Once that I was really struck by is The City of Ember by Jeanne DuPrau, a fictional tale with some sci-fi elements that really worked well for me. Ember is a city in perpetual darkness – there is no sun, no moon, or no stars. Twelve hours a day light is provided by electric lamps dotted throughout the city. Citizens are assigned jobs and get food and supplies from the city’s massive storerooms full of items left to them by the Builders. However things are decaying in Ember - supplies are running out and the electricity fails more often than not. No one is looking for solutions for the city’s problems, because that’s the way things always were and always will be. Two children who wonder what is beyond the darkness are at the heart of the story, and they discover a secret that might lead to Ember’s salvation.

The story has a modern fairy-tale quality to it that’s not patronising, which makes it interesting to adults as well as kids. The children have no special abilities or magical beings that help them – they use their intelligence and their curiosity and their ability to see a broader picture to work their way toward a solution, and as they get closer, the reader is pulled into the story right alongside them. It’s great stuff, meant for 9-12 year olds but adults can enjoy it guilt-free. The book wraps up with a satisfying ending that leads right into the sequel (which I haven’t read yet, and will probably review here once I do.) Well worth checking out.

Kitchen Confidential is a sort-of biography and peek behind the curtain at the New York restaurant scene by professional chef and cranky raconteur Anthony Bourdain.

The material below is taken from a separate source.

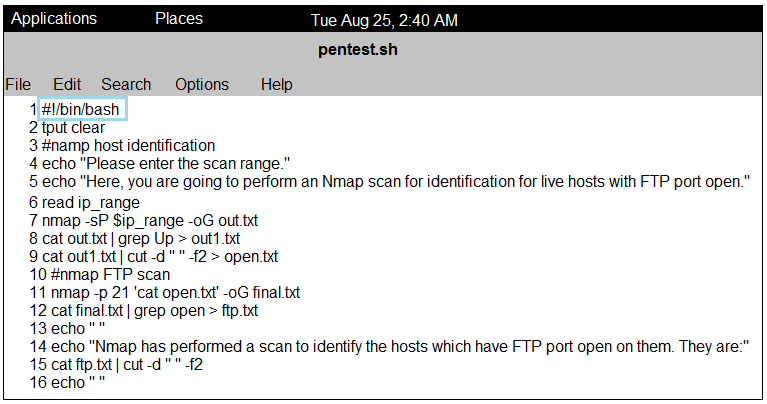Viewport: 767px width, 404px height.
Task: Open the Applications menu in top bar
Action: [x=54, y=19]
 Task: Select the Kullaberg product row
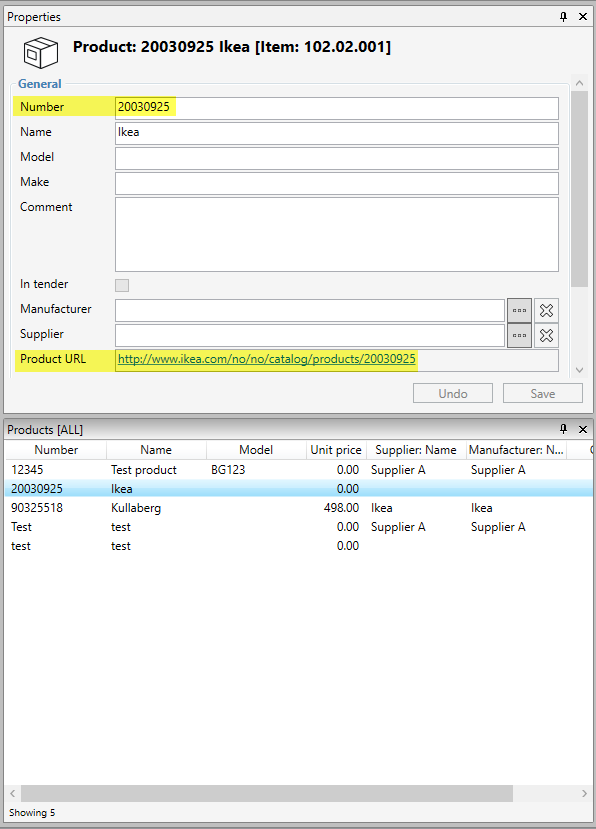pyautogui.click(x=298, y=508)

I first encountered him a few years ago when he wrote an article about outdoor grilling for a men’s magazine. Then there was an ill-fated Fox sitcom last season based on his kitchen experiences that was cancelled after only a handful of episodes, and then his excellent series on the Travel Channel, No Reservations, about eating exotic (and often disgusting) things in foreign countries while mixing with the local culture.

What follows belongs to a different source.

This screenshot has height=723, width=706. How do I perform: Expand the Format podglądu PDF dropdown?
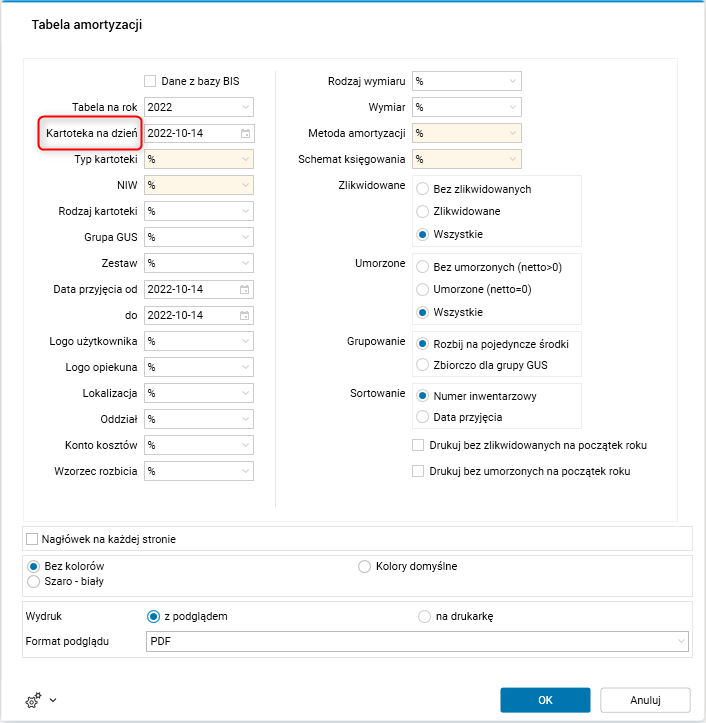[681, 641]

I really like the guy. Tall, thin, handsome in a rough-hewn way with a grating New York voice that comes out of a mouth that always seems to have a cigarette parked in it, Anthony Bourdain is the very picture of a world-weary cynic with an amused twinkle in his eye. I had to pick up the tell-all book that kicked off his career, Kitchen Confidential. And even though I have absolutely no culinary skills beyond peeling back the foil before placing something in a microwave, I found this book to be a fascinating, if sometimes unfocused, behind-the-scenes look at the life of a professional chef.

The book works best if read with frequent breaks, as Bourdain is all over the place. Chapters range from his years toiling in school studying to be a chef, to his young professional career as a grunt worker, to his rise and participation in several failed ventures, to owning and running his own successful restaurant in New York City. Interspersed in stand-alone chapters are cynical observations of his craft, mocking investors who want to open a restaurant with no experience, and searing rants on what not to order in a restaurant (I’m never ordering Eggs Benedict again. Two words: bacterial apocalypse.) All the while he’s taking gleeful shots at made-for-television celebrity chefs like Emeril and Rachael Ray.

Even if he’s all over the map, the book is absolutely fascinating. He writes in a conversational tone, as if he setting next to you at a dimly-lit, smoky bar, trading war stories from the kitchen inbetween shots of Jaeger. Kitchen Confidential is the rarest of things: an honest look at what a person does for a living, clearly defining his passion for his craft without the need to make the author look good in the process. Fabulous read.

UPDATE 07/15/06: Apparently Anthony Bourdain is trapped in Lebanon this week doing a taping for his Travel Channel show.  Details thanks to Off the Broiler.